* **What you are asked to do**: Can you edit the quadruple slayings article from "Yes, she lied to police." up to and including "the truth now.", swapping "police" for "detectives"?

* **Page extract**:
>>
Ex-girlfriend testifies in quadruple slayings
Thursday, June 8, 2000 | 11:25 a.m.
Yes, she lied to police. Yes, she lied to grand jury members, prosecutors, TV news reporters and her boyfriend. But, Charla Severs insisted Wednesday, she is telling the truth now.
"I just want to get it over with," Severs said on the second day of her former boyfriend's murder trial.
Her ex-boyfriend, Donte "Deco" Johnson, is one of three young men accused of robbing and killing four Las Vegas men on Aug. 14, 1998.
Johnson is the last of the three to go on trial. His co-defendants, Terrell "Red" Young and Sikia "Tiny Bug" Smith are serving no-parole life sentences after being convicted of murder last year by separate juries.
According to authorities, the three young men went to the Terra Linda Avenue home of Matthew Mowen, 19, in the hopes of stealing $10,000 and some drugs.
Mowen and three of his friends, Jeffrey Biddle, 19, Tracey Gorringe, 22, and Peter Talamantez, 17, were bound with duct tape and, authorities say, shot in the head by Johnson as Young and Smith acted as lookouts.
<<
* **Input data**:
>>
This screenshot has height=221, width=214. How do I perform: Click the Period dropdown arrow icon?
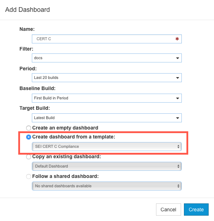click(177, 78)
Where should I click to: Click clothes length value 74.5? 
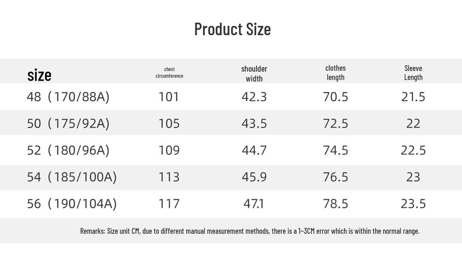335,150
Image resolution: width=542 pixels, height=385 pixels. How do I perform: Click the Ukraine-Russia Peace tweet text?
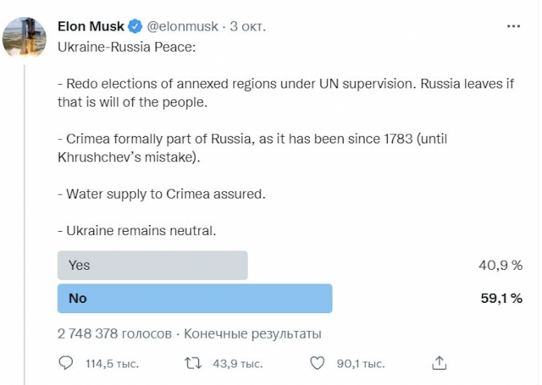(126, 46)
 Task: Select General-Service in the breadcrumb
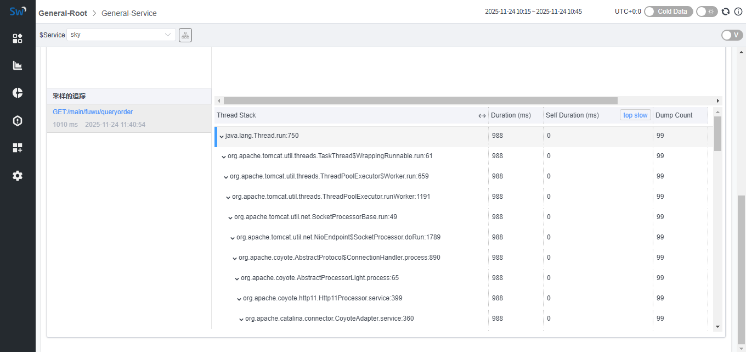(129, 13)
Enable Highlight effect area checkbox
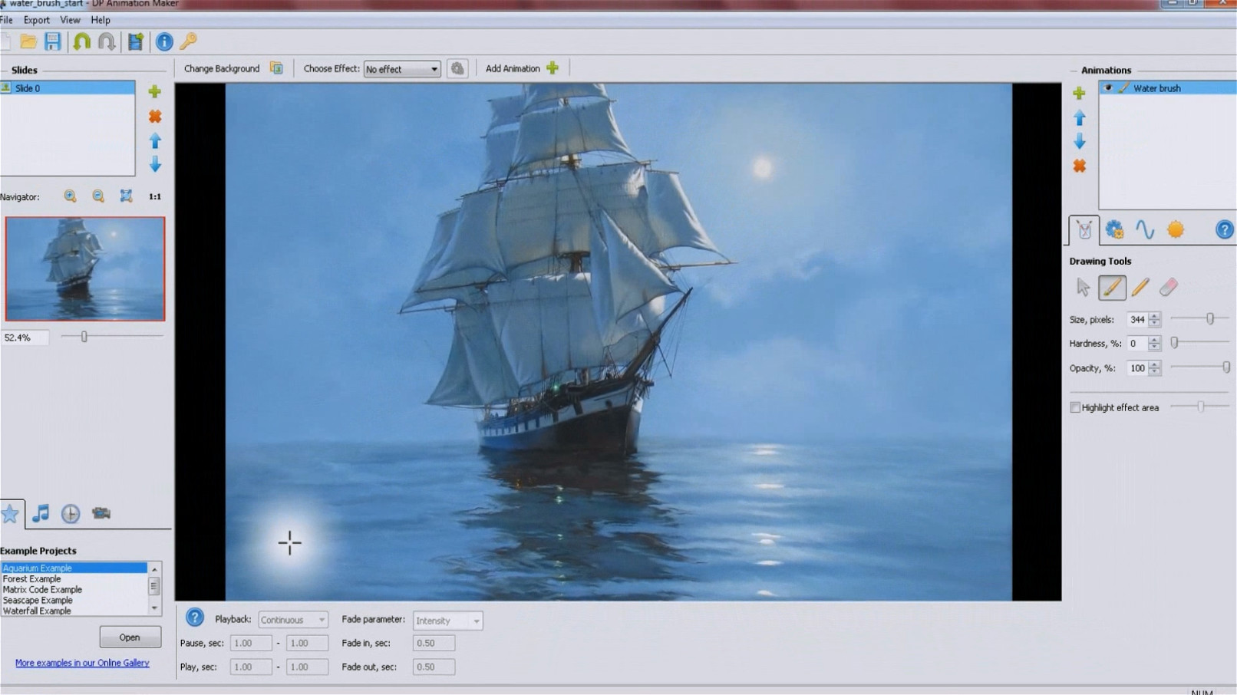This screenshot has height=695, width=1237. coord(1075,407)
<<
>>
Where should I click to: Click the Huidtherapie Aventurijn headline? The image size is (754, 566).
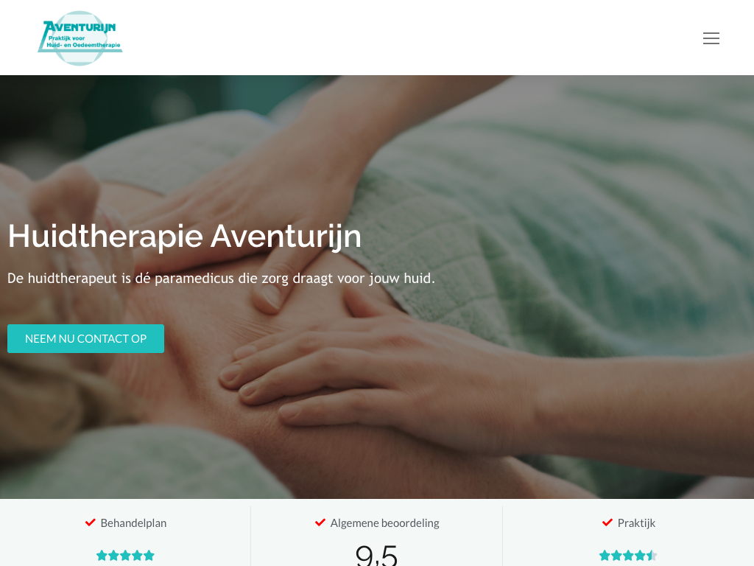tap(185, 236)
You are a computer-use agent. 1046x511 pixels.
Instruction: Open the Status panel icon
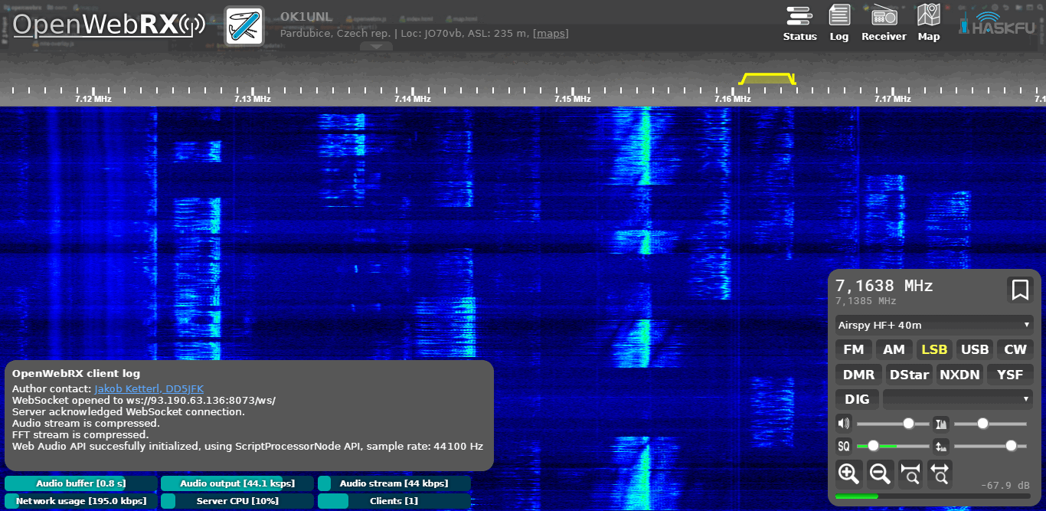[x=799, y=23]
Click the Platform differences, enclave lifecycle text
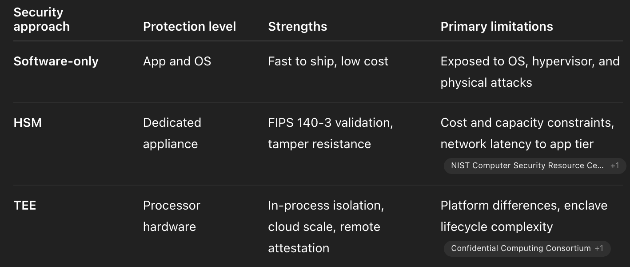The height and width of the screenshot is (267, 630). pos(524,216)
<<
* **Response**:
Yes, she lied to detectives. Yes, she lied to grand jury members, prosecutors, TV news reporters and her boyfriend. But, Charla Severs insisted Wednesday, she is telling the truth now.